Without running through all of the contributions that were made at our session – I’ve collected together the Tweets that I and others sent out if you’re interested and the slides we presented are below – there were a number of themes that came up across the presentations.



Collaboration is messy and trust is key
We talked about how frustrating collaboration can be and that sometimes it may feel that it would be easier if we did things by ourselves; but that doing so would mean that we’re less likely to achieve all that we could.  We explored how within MEAM we have learnt to accept that collaboration can be a messy business, but that this mirrors the complexities of the issues we’re trying to address, and leads to better outcomes.

It is through developing trust in each other and a deeper understanding of each other’s expertise that we have achieved outcomes that are truly shared.  And remembering and exploring the focus of the MEAM coalition has been an important loadstone for the work we’ve done together.

Being able to have open conversations, both with partners and with our funders, has also been critical to deepening the relationships.
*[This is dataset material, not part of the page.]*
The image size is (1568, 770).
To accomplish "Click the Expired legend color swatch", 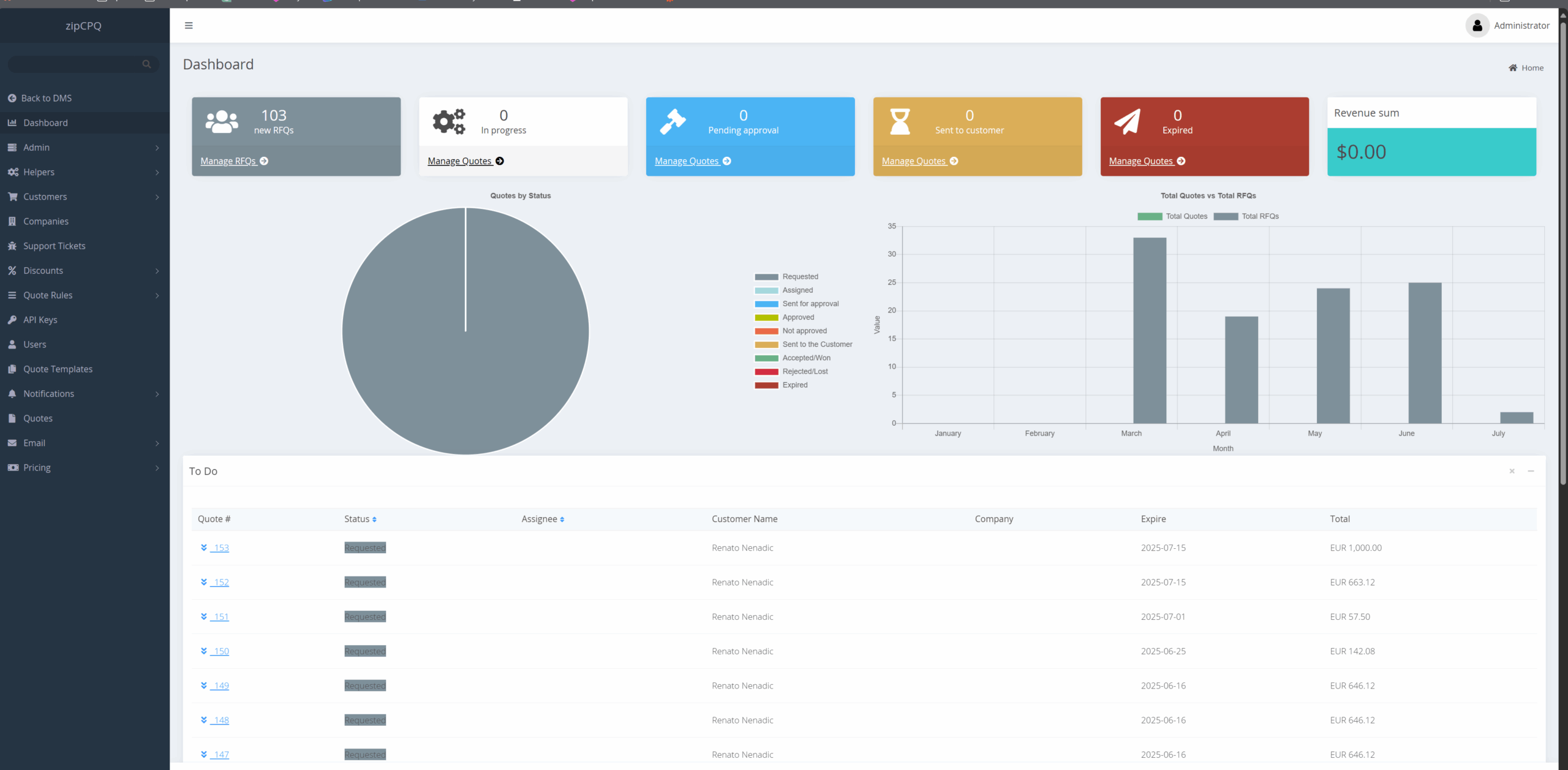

We know that sometimes MEAM will be at the front of some of the partner’s work and at other times it may not be a priority, but that this doesn’t mean that we’re not equal partners.  We know that sometimes we aren’t as visible on issues as we would be if we were to speak as individual organisations, but we believe that we are stronger by standing together.

We also know that trust is important in the direct work that the MEAM coalition has facilitated. Those working to support individuals with multiple needs in local areas explained how building towards mutually agreed outcomes and at a pace set by individual beneficiaries seems to have borne more fruit than working in silos. We heard about one case where small steps towards a trusting relationship with a client started with buying a bike lock and ended with the client engaging with drug treatment and taking steps towards recovery.

Resources are at the heart of getting it right
Across MEAM there has never been a desire to build the coalition as a separate organisation, and that has determined how resources have been allocated.

Most of the posts that are focused on delivering our shared MEAM agenda are ‘embedded’ in the organisations that make up the coalition – so my colleague Sam, who is managing the Voices from the Frontline project, sits at the desk next to me, but works with a team that sits in Homeless Link, Clinks and Mind.

But we also reflected that having a small ‘core’ MEAM team that focusses solely on how to progress the coalition’s aims has been at the heart of the progress we’ve made.

Similarly, in the direct work that localities have undertaken using the MEAM Approach, bringing shared resources to bear on the issues that service users have identified as their priority has been crucial.

Give it away
At a period of time where many organisations (including DrugScope) are thinking about how we create new forms of income MEAM is taking a slightly different tack.

MEAM has chosen to ‘give away’ the approach that we’ve developed to working with people with multiple and complex needs – providing information and advice via the MEAM Approach website.

It isn’t that MEAM partners don’t want to be paid for what we do but our view has been that it is more important to share with others how we’ve worked and to see if that leads to new contacts and subsequently new opportunities that are mutually beneficial to us and to people with multiple needs.

Anyone can see the detail of how we’ve worked and this has helped (we think) develop a sense that with patience and a person-centred approach, things do turn round for the people we’ve been trying to support.

So where next?
We concluded by reflecting that we need to make sure that we’re listening to and reflecting on the stories and priorities of the people who find themselves with multiple needs.  Thinking we know all of those stories and that we’ve nothing left to learn would be a terrible mistake.

My sense of the discussion we had at the festival was that the partners involved in MEAM retain a strong commitment to the aims that brought us together in the first place.  We see both the continuing failures in society to reduce the most extreme harms that this group suffer and the potential to make a step-change, should our and others’ efforts in this area bear fruit.